Although ICFA has both a scholarly and a creative track to its programming, I chose not to attempt to have a paper accepted, but to attend as an author guest. Most of the programming I attended was on the creative track, though I did attend the “Doctor Who(s)” panel, at which Jen presented her paper, “The Monstrous and the Divine in Doctor Who: The Role of Christian Imagery in Russell T. Davies’ Doctor Who Revival.” I was impressed by all three papers presented at that session, and if all of the academic programming was as well-organized and as well-moderated, I am sure that side of the conference was a pleasure to attend. (Also, this was a packed panel at 8:30 on Saturday morning. Academics are hardcore.)
I was delighted by how my own reading went. I was fortunate enough to read with Kij Johnson (one of next year’s Guests of Honor) and Maria Dahvana Headley. By fortuitous coincidence, all three of the stories had resonance with each other, and I loved both Maria’s and Kij’s pieces. I’m also deeply grateful to China Miéville, one of this year’s Guests of Honor, for tech support. I was talking about the photographer, Francesca Woodman, whose work had inspired my story, when from the back of the room, he said, “I have one of her pieces as the background on my iPad,” and held it up so everyone could see. (Any Guest of Honor who attends a reading not his own at 8:30 on a Friday morning is also hardcore. And fabulous.

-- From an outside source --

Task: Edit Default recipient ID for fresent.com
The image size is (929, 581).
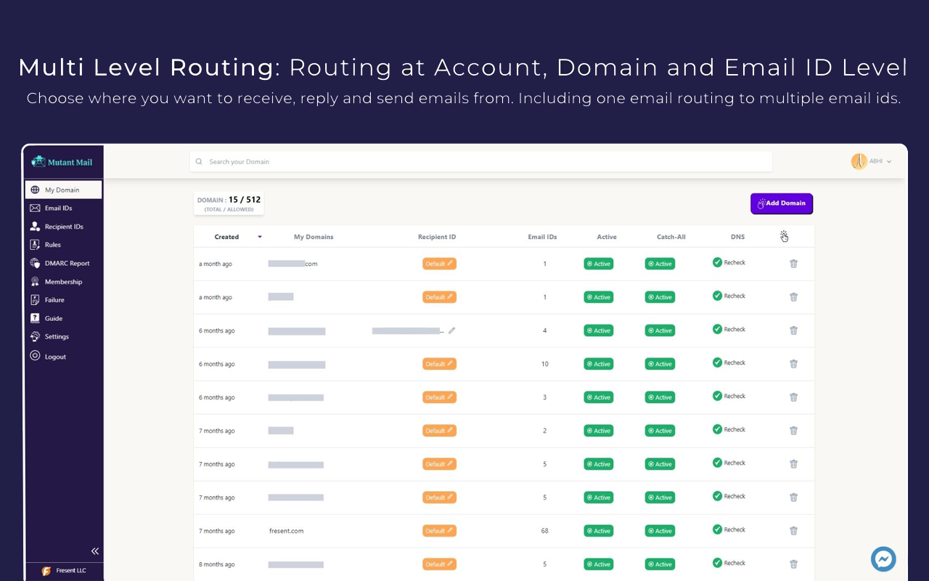Action: point(439,531)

I’d like to draw your attention to two specific readings I greatly enjoyed, that of this year’s Crawford Award Winner, Genevieve Valentine, who read from Mechanique: A Tale of the Circus Tresaulti. She did a wonderful job, and I have added her book to the top of my To Be Read Pile. The other was by the other of this year’s writer Guests of Honor, Kelly Link. Kelly read her forthcoming short story, “Two Houses.” It was so astounding I felt drunk at the end of the reading. “Two Houses” will be in the Bradbury tribute anthology Shadow Show. Based on the two stories I’ve heard from this book, it is a must-buy.
The one tiny change I wish would happen is more programming that allowed writers and academics to be on panels together, and so interact more. But otherwise, the entire weekend was a delight. I saw many dear friends, which is what I always love best about conferences, and met a number of friendly new people. I even saw the alligator, though that was the one exciting conference participant I was glad not to receive a personal introduction to.